Но Келлхус снова заговорил, и его голос эхом отдавался в теплом вечернем воздухе, словно исходил из самой сути вещей.
— Чародейские слова являются чудом, ибо они напоминают Бога… Подумай, Акка! Что значит видеть мир так, как видит его чародей? Что значит чувствовать онта, суть всякой вещи? Многие смотрят на мир и видят Творение под единственным углом, одним из множества. Но Немногие — те, кто помнит, пусть и неточно, Глас Божий — умеют менять угол зрения и обладают памятью тысяч глаз. Они смотрят из того места, которое мы называем «здесь». В результате все, что они видят, искажается, затененное намеками на нечто большее. Подумай о Метке… Для обычных людей колдовство не отличается от мира — а как же иначе, если они видят мир под одним углом? Для человека, не способного двигаться, фасад и есть храм. Но для Немногих, умеющих видеть под разными углами, чародейство просто смердит от собственной неполноты, поскольку там, где истинный голос Бога говорит о совокупности всех точек зрения, Немногие ограничены мраком и несовершенством своих воспоминаний. Они могут наколдовать только фасад…

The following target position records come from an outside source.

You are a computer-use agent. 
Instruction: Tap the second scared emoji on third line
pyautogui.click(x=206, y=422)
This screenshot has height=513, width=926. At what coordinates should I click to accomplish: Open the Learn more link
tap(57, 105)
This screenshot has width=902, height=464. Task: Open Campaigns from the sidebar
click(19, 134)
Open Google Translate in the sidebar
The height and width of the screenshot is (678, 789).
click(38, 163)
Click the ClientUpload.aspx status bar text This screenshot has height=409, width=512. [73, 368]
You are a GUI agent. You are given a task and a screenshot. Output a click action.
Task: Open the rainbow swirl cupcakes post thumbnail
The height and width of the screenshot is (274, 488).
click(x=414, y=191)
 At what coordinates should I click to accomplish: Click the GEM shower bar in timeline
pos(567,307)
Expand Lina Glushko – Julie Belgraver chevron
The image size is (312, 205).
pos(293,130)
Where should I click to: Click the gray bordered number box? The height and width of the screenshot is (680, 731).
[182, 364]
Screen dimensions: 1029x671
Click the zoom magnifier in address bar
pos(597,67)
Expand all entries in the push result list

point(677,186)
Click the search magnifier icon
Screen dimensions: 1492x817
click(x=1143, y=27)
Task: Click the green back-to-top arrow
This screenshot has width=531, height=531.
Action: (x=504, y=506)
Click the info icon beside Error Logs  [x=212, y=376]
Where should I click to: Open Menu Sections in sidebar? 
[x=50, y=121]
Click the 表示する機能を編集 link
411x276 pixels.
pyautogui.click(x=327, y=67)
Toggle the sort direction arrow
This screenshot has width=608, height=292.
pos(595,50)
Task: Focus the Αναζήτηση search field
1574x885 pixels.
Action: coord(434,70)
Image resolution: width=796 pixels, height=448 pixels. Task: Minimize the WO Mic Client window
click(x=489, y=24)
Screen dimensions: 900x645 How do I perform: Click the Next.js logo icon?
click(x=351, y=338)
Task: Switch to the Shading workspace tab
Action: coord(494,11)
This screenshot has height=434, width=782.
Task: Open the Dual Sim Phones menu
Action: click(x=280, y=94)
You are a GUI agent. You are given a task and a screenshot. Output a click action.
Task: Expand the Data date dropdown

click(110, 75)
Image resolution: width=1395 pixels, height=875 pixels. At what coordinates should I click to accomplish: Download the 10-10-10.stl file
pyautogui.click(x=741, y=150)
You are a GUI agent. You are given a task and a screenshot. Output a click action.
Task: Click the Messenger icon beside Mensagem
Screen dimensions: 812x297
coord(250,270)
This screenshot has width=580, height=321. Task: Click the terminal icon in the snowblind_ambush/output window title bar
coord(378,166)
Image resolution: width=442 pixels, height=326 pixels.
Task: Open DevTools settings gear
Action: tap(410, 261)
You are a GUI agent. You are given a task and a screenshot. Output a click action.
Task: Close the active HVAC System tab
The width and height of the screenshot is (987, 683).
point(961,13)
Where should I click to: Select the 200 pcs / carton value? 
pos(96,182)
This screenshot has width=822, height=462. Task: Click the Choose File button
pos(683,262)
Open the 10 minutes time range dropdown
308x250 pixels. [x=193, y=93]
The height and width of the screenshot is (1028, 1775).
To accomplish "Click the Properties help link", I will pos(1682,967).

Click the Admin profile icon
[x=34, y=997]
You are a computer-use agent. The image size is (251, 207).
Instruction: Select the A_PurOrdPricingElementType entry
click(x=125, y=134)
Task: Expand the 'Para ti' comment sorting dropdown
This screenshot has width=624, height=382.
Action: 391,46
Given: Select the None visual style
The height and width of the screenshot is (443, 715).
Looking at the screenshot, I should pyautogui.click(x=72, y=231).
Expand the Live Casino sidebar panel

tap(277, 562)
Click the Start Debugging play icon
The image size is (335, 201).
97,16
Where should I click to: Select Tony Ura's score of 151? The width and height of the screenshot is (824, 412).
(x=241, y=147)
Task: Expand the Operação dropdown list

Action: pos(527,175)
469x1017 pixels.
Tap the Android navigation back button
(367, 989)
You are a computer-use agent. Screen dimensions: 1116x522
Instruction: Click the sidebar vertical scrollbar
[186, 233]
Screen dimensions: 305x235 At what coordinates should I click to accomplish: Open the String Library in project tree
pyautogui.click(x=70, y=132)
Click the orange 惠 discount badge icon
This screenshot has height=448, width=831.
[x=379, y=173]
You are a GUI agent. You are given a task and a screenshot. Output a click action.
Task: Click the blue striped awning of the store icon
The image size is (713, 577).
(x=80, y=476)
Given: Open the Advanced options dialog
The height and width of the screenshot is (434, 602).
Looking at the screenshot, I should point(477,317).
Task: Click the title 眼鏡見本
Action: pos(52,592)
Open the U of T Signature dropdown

Это казалось таким очевидным. Сравнение колдунов с богохульниками, оскорбляющими божество изнутри, подделывая священные песни Бога, — это лишь грубое приближение, слабый намек на истину, что лежит у Келлхуса на коленях!
— А кишаурим? — против воли спросил Ахкеймион. — Что скажешь о них?
Воин-Пророк пожал плечами.
— Вспомни о том, как огни освещают лагерь, но мешают разглядеть мир дальше него. Часто свет того, что мы видим, ослепляет нас, и мы решаем, что есть только один угол зрения. Именно по этой причине, хотя и неосознанно, кишаурим ослепляют себя. Они гасят огонь своих глаз и изменяют угол зрения, чтобы лучше понять свои воспоминания. Они приносят знание в жертву рождающейся изнутри интуиции. Они помнят тон, тембр и страсть Божьего голоса, они помнят почти все. Хотя смыслы, делающие колдовство истинным, ускользают от них.
Все было как на ладони. Тайна Псухе, ставившая в тупик мыслителей в течение многих веков, развеялась горсткой слов.
Воин-Пророк повернулся к Ахкеймиону, взял его за плечо сияющей рукой.
— Истина заключается в том, что здесь — это везде. А это, Акка, все равно что быть влюбленным — видеть здесь другого человека, видеть мир чужими глазами. Быть здесь вместе.
Его взгляд, светящийся мудростью, казался невыносимым. Мир сбросил последнюю шелуху солнца, и тени растеклись по земле как лужи. Ночь шла по руинам Караота.
— Вот почему ты так страдаешь… Когда здесь отдаляется от тебя, как отвернулась она, тебе кажется, что тебе не на чем стоять.
В воздухе рядом с ними осмелился запищать какой-то комар.
— Зачем ты мне это говоришь? — вскричал Ахкеймион.
— Потому что ты не один.
Рабство было ей по душе.
Даже больше, чем Иэль и Бурулан, Фанашиле нравилось ее новое положение. Утром ухаживаешь за госпожой, днем спишь, вечером еще похлопочешь вокруг госпожи — и все дела. Золото. Духи. Шелка. Косметика — госпожа Эсменет позволяла служанкам пользоваться ею. Знаки власти, большой власти. Изысканные лакомства — госпожа Эсменет всегда угощала рабынь. Фанашила была фами, она родилась рабыней дворца Фама в Карасканде. Может ли с этим сравниться свобода козопаса?
Конечно, Опсара, злобная старая шлюха, вечно бранилась:
— Они идолопоклонники! Работорговцы! Мы должны перерезать им глотки, а не целовать ноги!